We exist as a collective.
Religion is how the collective gets expressed, formed, and understood.
Sometimes this looks like a formal church or highly ritualistic organization with a pantheon or something. But sometimes it appears as something that our society has begun to call secular. In fact, Durkheim notes that the two core components of religious function are, quite clearly, the same functions as a society. Religion and society both always have a:
System of Thought — which enriches and organizes communal life by creating a shared understanding. There’s a system of ideas that express the world and what it means to belong to it.
System of Practices — which provides actions that elicit communal life and regulate communal life.
Belonging is created through ritual conduct; which is based on the principles and ideas of existence; that create the means for how to act and live.
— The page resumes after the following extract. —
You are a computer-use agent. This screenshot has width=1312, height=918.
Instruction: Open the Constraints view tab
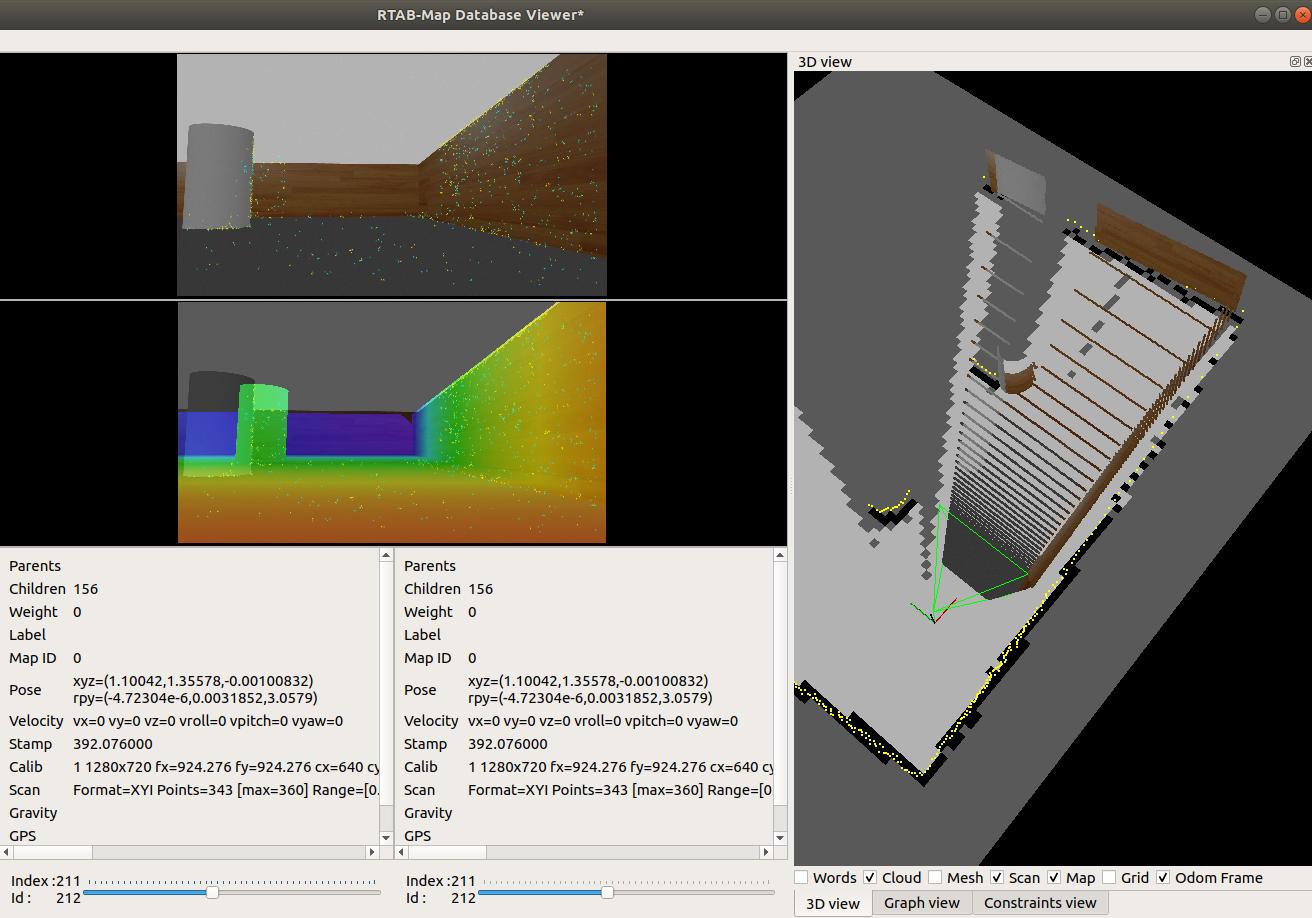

Humans do this by default.
The formal religions in dominant consciousness are examples of this reality.
But so is, well, just about everything else.
Some examples, as we’ve seen, are easy. The world of sports with their collective identity, ritualistic behavior, rhythmic customs, and effervescent energy. The doomsday cults, country clubs, and neighborhood associations.
But some are less obvious.
What about Wall Street? Or a nation-state’s patriotism? Or a social justice ideology? Or an education institution? Or pop culture’s syncopated dominance through the entertainment industry? Is the scientific community “religious?” What about the “Green Movement?” Is a family system, by Durkheimian technicalities, a religion?
While it is not quite fair to slap a definitive label on any one category or specific iteration, it is worth noting the general religious nature of all of these groups.
Shared understanding.
Through a system of ideas.
To provide ritual practices.
To regulate behavior.
And form a collective belonging.
Part Three — Modern Religion: Collective Belonging and Collective Consciousness
In Emile Durkheim’s phrasing, religion is a colloquial reality. It’s part of the dominant imagination of being alive. This means lots of things are religious, including formal Religions.
This seemed to be part of Durkheim’s agenda, even if it wasn’t his primary intent: To have us consider that maybe religion is not just reserved for bodies like Christianity or Islam — these formal institutions with overarching statements, prescribed rituals, and ceremonial episcopacies. Because, if true, this actually tells us something about society, in general, and human beings, in particular.
Society seeks to understand the world collaboratively and function accordingly.
If all of these religious expressions are simply manifestations of a single strain in society function, then even if specific religious trends fade, the social reality of religion is here to stay. Durkheim even remarked that this religious reality is eternal because society is always in a process of becoming and humans will always yearn for belonging. The sociological form of a specific religion in a moment and place will change, but the instinctive force will always remain. Our religious institutions are simply containers for the collective belonging and development of society. No matter what happens to the containers, the adventure will always remain. “The gospels,” Durkheim is famous for noting, “will always be re-written.”
None of this, it should be stated, is meant to insult humanity and culture. It’s not to say that religion is for the inchoate and that we’re all actually just playing the same sordid game.
No, rather, Durkheim’s point, in my opinion, was to say something about the reality of society.
The place of religion — the place of all these various ways we construct existence — might simply be a diverse range of attempts to be alive in the world.
That was Emile Durkheim’s take on religion.
In a divided and decaying culture, we may want to consider bringing this take on religion back.